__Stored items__
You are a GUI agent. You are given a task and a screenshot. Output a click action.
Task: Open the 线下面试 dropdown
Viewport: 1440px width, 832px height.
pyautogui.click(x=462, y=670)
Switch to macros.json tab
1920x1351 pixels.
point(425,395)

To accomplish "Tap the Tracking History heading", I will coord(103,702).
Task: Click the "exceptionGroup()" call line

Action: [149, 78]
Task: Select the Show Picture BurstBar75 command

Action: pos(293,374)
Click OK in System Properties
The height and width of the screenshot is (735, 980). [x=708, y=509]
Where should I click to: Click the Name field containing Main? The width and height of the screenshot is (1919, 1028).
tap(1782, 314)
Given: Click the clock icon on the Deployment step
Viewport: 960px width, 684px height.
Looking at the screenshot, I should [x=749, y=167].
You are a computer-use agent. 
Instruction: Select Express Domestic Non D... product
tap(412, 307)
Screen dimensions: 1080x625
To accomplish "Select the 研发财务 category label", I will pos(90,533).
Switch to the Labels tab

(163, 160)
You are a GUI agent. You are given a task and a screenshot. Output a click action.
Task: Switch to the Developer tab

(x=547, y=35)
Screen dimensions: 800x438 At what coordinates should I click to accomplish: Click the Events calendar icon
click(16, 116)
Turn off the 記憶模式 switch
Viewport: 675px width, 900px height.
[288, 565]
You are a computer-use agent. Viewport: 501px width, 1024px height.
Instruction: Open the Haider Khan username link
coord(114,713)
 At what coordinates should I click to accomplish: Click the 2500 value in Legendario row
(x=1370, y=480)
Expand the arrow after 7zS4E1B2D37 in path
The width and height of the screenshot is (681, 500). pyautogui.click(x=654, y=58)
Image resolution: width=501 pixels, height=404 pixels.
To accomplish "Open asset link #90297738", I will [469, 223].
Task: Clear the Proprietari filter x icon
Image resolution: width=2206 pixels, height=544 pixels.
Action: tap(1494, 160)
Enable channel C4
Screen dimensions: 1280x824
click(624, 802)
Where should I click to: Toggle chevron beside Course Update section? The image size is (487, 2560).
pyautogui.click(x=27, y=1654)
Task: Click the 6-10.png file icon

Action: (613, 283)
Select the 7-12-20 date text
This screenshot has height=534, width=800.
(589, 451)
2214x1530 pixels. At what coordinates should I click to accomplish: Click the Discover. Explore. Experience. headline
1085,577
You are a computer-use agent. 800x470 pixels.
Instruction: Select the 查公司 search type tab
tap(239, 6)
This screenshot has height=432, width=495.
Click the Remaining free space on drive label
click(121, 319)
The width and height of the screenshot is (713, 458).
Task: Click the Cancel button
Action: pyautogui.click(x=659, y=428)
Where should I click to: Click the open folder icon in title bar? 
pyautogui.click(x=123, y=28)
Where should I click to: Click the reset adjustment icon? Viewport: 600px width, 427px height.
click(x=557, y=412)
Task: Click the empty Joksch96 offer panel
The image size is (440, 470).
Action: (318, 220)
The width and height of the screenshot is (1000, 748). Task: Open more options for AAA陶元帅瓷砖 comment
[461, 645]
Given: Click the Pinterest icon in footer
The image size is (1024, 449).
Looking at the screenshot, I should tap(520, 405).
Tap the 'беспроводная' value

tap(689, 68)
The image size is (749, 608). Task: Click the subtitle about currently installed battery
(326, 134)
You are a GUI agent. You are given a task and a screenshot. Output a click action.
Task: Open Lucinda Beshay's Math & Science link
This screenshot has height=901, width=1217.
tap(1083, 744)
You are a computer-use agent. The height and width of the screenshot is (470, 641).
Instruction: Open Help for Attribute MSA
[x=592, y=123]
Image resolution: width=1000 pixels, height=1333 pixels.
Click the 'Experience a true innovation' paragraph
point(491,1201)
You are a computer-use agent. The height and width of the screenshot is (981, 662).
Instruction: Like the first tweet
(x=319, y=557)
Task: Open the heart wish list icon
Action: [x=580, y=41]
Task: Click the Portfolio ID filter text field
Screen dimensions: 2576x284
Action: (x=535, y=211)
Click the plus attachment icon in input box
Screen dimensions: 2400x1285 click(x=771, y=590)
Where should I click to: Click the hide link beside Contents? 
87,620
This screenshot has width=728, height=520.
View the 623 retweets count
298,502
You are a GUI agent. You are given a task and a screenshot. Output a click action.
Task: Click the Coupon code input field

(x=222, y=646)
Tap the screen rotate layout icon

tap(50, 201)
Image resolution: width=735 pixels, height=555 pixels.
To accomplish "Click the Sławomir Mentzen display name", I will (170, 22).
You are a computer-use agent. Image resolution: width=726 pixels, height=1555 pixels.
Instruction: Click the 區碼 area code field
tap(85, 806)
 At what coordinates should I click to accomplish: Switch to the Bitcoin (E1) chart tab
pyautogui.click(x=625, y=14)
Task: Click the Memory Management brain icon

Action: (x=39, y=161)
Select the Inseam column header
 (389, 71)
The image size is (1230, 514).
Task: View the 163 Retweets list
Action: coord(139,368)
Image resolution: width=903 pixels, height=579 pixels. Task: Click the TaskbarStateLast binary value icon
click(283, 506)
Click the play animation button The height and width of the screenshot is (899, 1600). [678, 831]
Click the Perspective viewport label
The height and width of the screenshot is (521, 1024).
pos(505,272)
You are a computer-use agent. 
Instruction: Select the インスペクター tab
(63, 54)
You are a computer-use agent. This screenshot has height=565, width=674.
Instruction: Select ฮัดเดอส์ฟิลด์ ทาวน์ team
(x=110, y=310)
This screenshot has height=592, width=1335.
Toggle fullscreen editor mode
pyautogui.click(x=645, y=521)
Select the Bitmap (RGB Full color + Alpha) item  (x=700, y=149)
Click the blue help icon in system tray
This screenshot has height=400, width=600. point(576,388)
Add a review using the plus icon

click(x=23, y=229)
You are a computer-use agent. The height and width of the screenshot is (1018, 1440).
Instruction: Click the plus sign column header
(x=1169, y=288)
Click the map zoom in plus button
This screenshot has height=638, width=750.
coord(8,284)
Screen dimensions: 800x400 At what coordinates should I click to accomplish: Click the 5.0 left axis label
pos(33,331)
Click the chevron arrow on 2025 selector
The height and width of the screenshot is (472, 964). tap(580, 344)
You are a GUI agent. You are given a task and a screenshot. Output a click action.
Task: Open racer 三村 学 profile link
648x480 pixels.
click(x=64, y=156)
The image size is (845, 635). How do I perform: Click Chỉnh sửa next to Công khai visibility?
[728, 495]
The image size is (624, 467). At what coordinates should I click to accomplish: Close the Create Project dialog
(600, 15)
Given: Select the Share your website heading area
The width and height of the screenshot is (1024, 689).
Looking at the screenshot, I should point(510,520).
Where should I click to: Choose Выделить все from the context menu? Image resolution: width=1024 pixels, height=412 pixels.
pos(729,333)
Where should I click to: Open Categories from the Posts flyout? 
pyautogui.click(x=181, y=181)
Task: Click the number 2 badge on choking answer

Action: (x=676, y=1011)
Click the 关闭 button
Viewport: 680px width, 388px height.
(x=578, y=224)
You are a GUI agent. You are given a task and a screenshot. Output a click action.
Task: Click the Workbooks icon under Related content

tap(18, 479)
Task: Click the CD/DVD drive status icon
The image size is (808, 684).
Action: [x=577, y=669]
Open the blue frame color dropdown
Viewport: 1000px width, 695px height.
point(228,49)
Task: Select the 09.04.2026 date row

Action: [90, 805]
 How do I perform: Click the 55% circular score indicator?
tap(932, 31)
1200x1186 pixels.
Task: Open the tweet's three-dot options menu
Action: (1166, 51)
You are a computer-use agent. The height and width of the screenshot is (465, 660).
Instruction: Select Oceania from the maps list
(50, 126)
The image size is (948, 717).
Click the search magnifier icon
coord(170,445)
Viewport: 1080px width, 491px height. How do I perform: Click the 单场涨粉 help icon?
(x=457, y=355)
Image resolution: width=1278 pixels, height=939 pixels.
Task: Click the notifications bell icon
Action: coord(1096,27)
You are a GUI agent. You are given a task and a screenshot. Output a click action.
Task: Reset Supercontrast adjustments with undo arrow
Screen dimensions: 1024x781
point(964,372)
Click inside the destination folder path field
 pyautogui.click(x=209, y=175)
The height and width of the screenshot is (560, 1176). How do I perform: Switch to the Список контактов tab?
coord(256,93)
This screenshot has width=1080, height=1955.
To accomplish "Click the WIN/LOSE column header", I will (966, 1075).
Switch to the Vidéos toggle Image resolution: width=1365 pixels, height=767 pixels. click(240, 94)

__Task description__
Read through the entries, then copy every line where the string "heading" is found.

__Problem solution__
To accomplish "Tap the Tracking History heading", I will coord(103,702).
Given: Select the Share your website heading area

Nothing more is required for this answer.